• _DIRECTIONS_:
Extract each line below that contains the string "screenshot". Treat uppercase and lowercase as different.

• _ROWS_:
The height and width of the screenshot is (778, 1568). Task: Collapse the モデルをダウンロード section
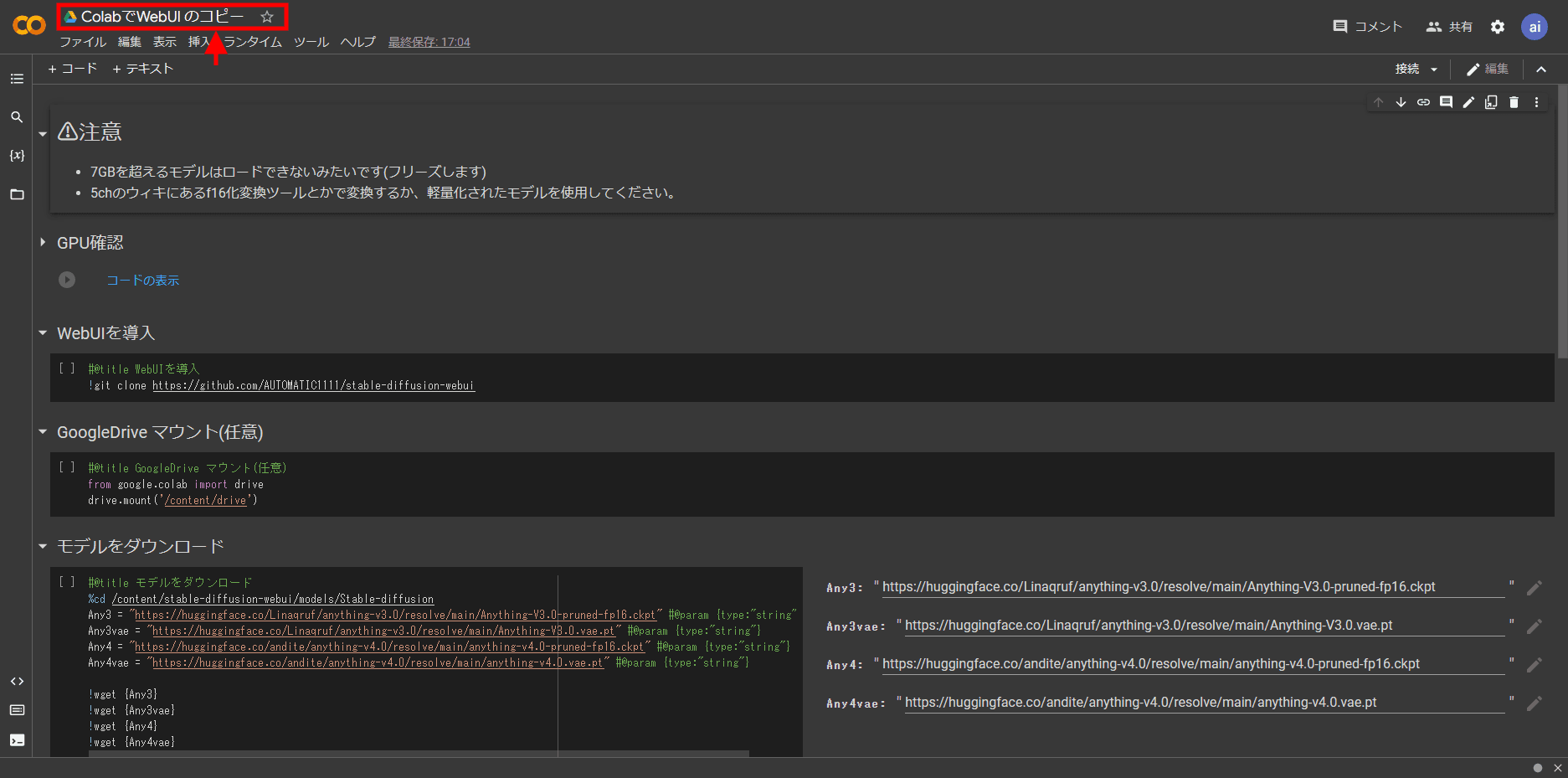coord(43,547)
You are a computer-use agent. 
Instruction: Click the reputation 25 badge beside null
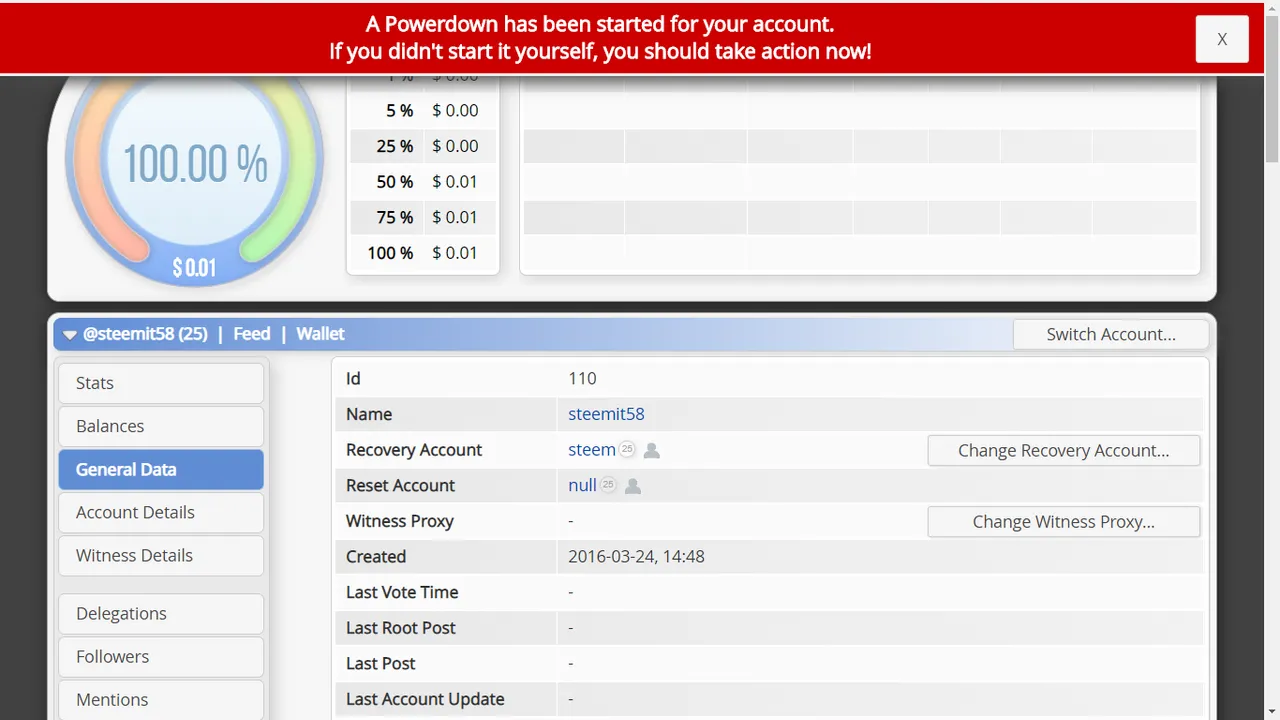[x=608, y=485]
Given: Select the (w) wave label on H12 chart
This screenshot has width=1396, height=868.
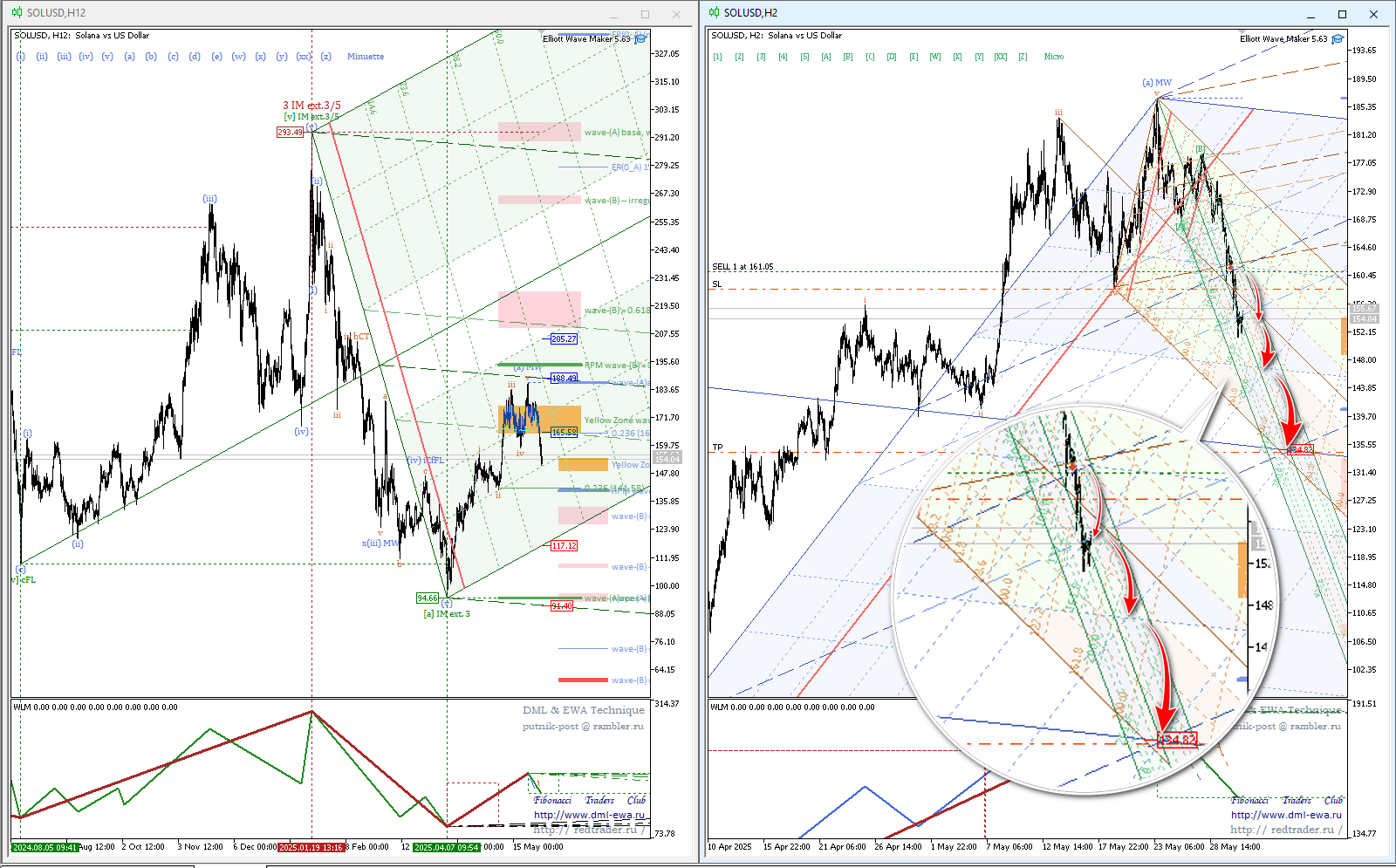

• _REPLY TO THE EXERCISE_:
The height and width of the screenshot is (778, 1568). Task: Collapse the モデルをダウンロード section
This screenshot has width=1396, height=868.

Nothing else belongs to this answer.